= TASK DIRECTIONS =
Output the material starting at the line containing "Screen dimensions: 1080x519" and ending at the line containing "click(x=283, y=328)" as a numbered list, omitting blank lines and leaving out the pictures.

= MATERIAL SUPPLIED =
──────────
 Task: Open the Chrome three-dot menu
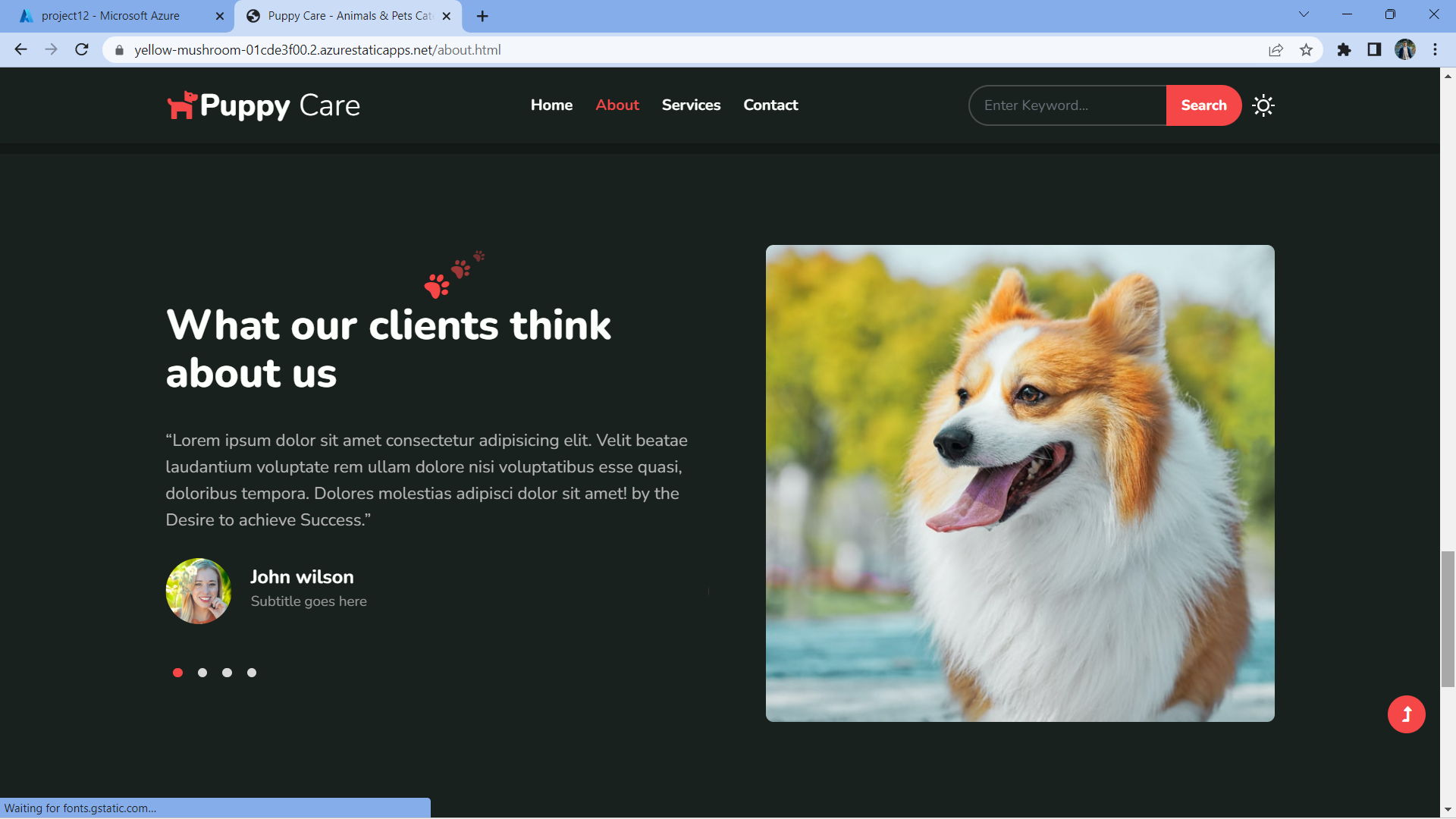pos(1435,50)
──────────
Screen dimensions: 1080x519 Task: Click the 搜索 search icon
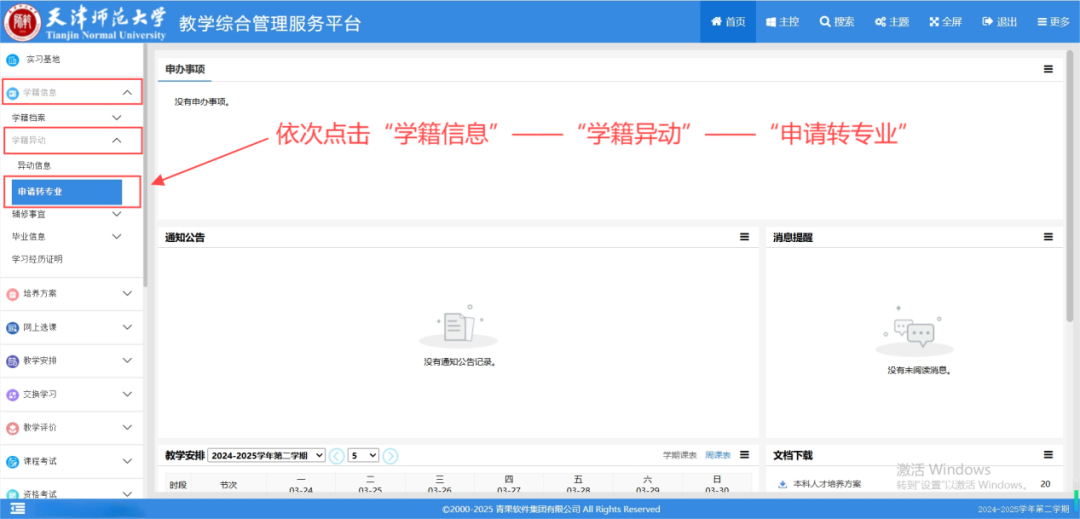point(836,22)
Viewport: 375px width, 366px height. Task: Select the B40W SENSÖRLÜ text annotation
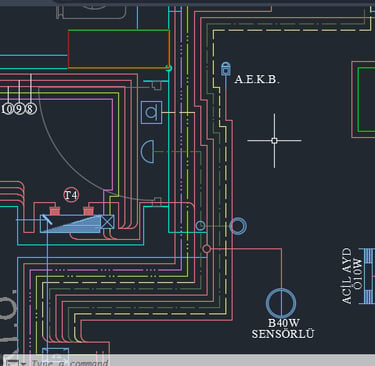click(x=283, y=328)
──────────
= RESPONSE =
1. Screen dimensions: 1080x519 Task: Click the 搜索 search icon
2. point(836,22)
3. Viewport: 375px width, 366px height. Task: Select the B40W SENSÖRLÜ text annotation
4. click(x=283, y=328)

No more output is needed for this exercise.